The Kenyan customs are at this time located 5km from the border at S4 33,582 E39 07,659.

Immigration are at the border, park at S04 36,024 E39 06,355.

The Tanzanian new offices, offering a one-stop service are at S04 36,093 E39 06,307.

KENYAN SIDE – Lunga Lunga.


Carnet officially completed, second stub removed and retained at customs, remember to check that the final remaining stub is correctly completed to prevent any problems when repatriating the vehicle into your home country. We had a few awkward moments with the official who wanted to see our receipt for “road user’s tax”, for US$40 which he initially claimed we should have paid when re-entering Kenya at Moyale. All we could produce was a receipt, issued when entering Kenya from Uganda a number of months earlier. I questioned if we indeed needed to pay this again in the same calendar year and he seemed unsure how long this road users tax was valid for. When I insisted that we would require a receipt and planned to query this payment as the well organized customs post at Moyale had made no mention of it, he demurred and said he would be kind to us and waive the payment. I am not sure whether he was trying to pull a scam or in fact was just ignorant of the correct procedure, no matter as long as we did not have to pay. One then goes through a formality of a police check point before driving 5km down the road to the border and immigration.

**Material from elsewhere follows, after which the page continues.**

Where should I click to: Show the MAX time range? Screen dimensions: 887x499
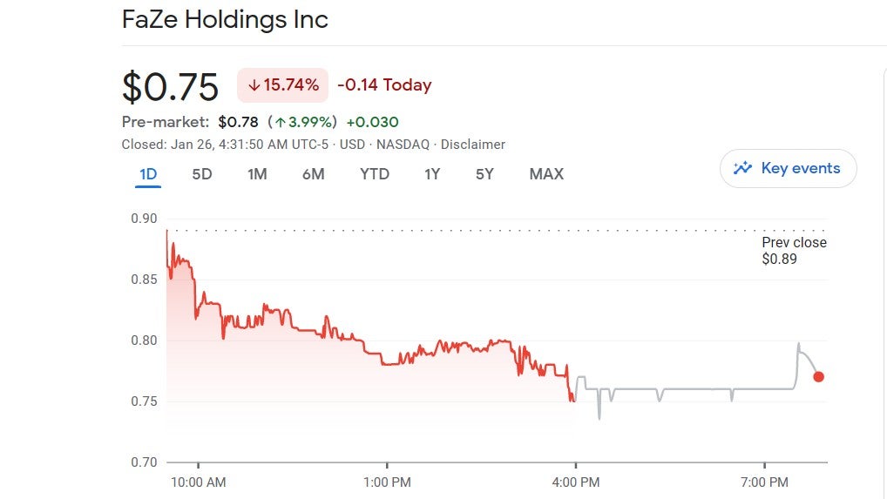click(546, 174)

This was a formality, visa checked, finger prints scanned, photo taken and our passports stamped out.


This single building new and modern office was an eye opener in efficiency and convenience, air conditioning being a rare luxury. There is a decent car park and the entrance and exit points of the building are clearly marked. The customs counter flowed automatically to the immigration window. At the entrance our Yellow Fever Certificates were checked.


No visa required for South African citizens, no forms to fill in, fingerprints scanned and our passports stamped with a 3 month, single entry tourist visa. They direct you to Customs just down the passage around the corner.

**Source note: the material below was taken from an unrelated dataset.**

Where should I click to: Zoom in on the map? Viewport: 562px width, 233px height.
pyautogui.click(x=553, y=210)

Carnet efficiently filled in and bottom stub retained, always check all is correctly done to avoid heartburn later. Directed to the cashier alongside to pay US$25 for “Foreign vehicle road permit and fuel levy”, the receipt shown back at customs and number noted. All done in 1hr, what a pleasure! I feel that many more travelers would be using this border post if they knew how efficient and convenient it was.



There is indeed a requirement for foreign vehicles to pay a road users tax in Kenya. I think we paid USD100 for three months in 2014. Other travellers ought to ensure they have paid this when entering Kenya as police checkpoints can ask for it. It is either issued as a round paper disc (not dissimilar to the old UK road tax disc which we put on our windscreens), or as an officially printed out piece of paper. It will show how long you are legally allowed to have the vehicle in Kenya. It can be extended at Customs in Times Tower in Nairobi. The amount paid varies on the length of time you want to be in Kenya. Don't presume on border officials remembering to issue the foreign road users tax, but ask for it to be issued to you.

W. W. thanks for the helpful comment. I am still not sure that I needed to pay this again on re-entering Kenya. I have looked at my receipt again from my first payment and cannot find an expiry date.


When we came in and out of Kenya in 2013-2014, we were told that the road users disc expired on exit of the country, but since then, the East African Community might have different requirements. Although, having said that, Tanzania hasn't signed up to all the EAC agreements. I would advise others to err on the side of caution.